C. On March 23, 2015, the Defendant held the site site consultation committee and distributed specifications to the participating companies. Of the specifications, the method of construction of the department of water leakage in the ceiling for underground parking lots (i.e., the place that can be accumulated in the heating section of the building, outside walls, or the ceiling for underground parking lots) is that “the method of construction of the department of water leakage in the ceiling for underground parking lots (i.e., a building, outside walls, or the ceiling for underground parking lots) shall be sealed after waterproof measures, such as a projector, and if leakage occurs even after the completion of construction, it shall be deemed that the defect is deemed that the facility is defective (i.e., a small sum of water leakage in the ceiling for underground parking lots (hereinafter “the Patent Construction Act”). The details of the floor specifications of the underground parking lot is that

D. On March 31, 2015, the Plaintiff participated in the instant bidding with the bid price of KRW 615,600,000. The Plaintiff’s statement submitted by the Plaintiff was set at KRW 1350,000 as the construction cost for the underground parking lot patent construction, and the content of the “project proposal” is to use the Patent Law for Underground Parking Lot (patent registration number 1 omitted). The Plaintiff submitted a written approval for the use of the Business Proposal. The Plaintiff submitted a written approval for the use of the Patent Law for the apartment parking lot patent construction, and the content of the written approval for the use thereof was “the method of repairing ruptures for waterproof and painting the outer wall of the apartment (patent registration number 2 omitted),” “the concrete repair injection system, the inner extreme verification of concrete structures using it, and the index method (patent registration number 1 omitted).”
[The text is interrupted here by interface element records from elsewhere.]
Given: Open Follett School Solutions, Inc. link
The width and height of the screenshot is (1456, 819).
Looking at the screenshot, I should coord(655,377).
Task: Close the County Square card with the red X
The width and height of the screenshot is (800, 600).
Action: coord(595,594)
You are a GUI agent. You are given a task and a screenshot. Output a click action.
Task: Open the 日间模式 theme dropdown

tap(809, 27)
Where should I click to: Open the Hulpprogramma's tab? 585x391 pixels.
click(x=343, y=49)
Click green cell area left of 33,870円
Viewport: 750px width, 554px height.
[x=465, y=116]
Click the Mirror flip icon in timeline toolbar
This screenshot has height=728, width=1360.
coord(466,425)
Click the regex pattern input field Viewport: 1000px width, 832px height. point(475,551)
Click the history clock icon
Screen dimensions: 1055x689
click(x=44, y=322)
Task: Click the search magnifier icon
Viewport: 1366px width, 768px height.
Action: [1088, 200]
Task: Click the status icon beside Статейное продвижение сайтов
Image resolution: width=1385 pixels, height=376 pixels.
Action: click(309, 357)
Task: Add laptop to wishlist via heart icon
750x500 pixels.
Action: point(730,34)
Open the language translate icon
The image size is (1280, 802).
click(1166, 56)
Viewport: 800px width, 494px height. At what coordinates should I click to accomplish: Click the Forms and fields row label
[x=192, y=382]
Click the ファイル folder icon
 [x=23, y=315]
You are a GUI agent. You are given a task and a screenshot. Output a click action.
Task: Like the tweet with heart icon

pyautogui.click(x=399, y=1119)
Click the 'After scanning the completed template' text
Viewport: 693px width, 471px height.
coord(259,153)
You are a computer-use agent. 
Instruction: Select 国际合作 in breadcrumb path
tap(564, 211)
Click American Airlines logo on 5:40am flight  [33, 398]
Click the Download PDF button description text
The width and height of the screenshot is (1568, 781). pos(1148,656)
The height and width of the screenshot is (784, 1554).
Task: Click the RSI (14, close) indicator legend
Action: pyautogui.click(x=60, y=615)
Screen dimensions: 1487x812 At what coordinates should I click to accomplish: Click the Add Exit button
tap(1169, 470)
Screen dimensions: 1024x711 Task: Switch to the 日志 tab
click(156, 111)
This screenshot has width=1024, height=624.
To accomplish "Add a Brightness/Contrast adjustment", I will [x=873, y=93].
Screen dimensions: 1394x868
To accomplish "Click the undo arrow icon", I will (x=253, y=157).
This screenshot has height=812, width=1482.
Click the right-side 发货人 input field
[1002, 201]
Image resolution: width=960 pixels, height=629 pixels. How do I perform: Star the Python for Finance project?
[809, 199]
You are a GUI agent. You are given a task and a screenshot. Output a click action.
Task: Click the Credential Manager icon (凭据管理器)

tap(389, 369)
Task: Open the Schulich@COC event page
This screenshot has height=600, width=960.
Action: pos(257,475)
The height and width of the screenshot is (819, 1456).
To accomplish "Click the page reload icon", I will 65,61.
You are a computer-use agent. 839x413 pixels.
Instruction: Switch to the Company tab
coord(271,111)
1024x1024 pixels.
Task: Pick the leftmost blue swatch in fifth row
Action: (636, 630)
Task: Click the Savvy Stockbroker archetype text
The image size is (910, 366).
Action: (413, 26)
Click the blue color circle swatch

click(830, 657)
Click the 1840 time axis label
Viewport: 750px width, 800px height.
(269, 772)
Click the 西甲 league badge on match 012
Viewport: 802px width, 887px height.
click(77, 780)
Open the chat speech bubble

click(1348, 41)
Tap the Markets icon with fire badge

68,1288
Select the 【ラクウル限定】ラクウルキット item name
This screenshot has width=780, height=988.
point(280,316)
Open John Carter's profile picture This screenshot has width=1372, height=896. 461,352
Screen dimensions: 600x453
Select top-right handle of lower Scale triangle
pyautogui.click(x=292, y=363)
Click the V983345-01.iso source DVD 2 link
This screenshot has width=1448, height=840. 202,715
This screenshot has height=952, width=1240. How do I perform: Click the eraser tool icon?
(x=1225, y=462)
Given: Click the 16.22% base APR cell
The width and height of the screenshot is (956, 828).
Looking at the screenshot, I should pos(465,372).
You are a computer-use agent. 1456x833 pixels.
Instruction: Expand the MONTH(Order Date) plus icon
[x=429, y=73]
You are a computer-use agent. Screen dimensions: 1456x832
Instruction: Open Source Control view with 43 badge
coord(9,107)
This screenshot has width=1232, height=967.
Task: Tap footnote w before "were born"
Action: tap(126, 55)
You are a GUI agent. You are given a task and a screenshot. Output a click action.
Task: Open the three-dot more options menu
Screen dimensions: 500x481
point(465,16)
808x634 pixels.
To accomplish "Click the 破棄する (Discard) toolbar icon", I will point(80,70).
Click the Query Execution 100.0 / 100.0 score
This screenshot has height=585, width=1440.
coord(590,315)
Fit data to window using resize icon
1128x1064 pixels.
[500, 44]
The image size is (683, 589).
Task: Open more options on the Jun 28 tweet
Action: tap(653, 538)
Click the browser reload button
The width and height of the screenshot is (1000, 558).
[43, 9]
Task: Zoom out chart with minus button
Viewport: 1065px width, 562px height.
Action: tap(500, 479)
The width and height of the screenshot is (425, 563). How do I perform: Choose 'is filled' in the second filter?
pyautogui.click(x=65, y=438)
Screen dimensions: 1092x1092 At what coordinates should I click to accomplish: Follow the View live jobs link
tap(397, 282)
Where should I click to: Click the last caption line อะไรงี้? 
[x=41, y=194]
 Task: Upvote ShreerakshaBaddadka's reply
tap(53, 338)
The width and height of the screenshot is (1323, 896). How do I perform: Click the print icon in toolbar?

E. The 17 companies, including the Plaintiff, participated in the instant tender, and only the 4 companies higher than the bid price were issued with a letter of approval for use of underground parking lot patent law as follows. The bid price of the Hain Construction Co., Ltd. among the remaining companies was the minimum of KRW 327,00,000.

Hosung Construction Co., Ltd. 623,000,000 on 2,000 623,000,000 3 Changsung Construction Co., Ltd. 621,00,000,000 4 Plaintiffs 615,600,000

F. According to the public notice of the instant tender, the instant bid was conducted by electronic bidding, and the Defendant’s opening to the company that passed the document review by accessing the Ministry of Land, Infrastructure and Transport’s multi-family housing management information system (www.k-apt.go.go.) was automatically determined and publicly announced as the successful bidder in the instant system.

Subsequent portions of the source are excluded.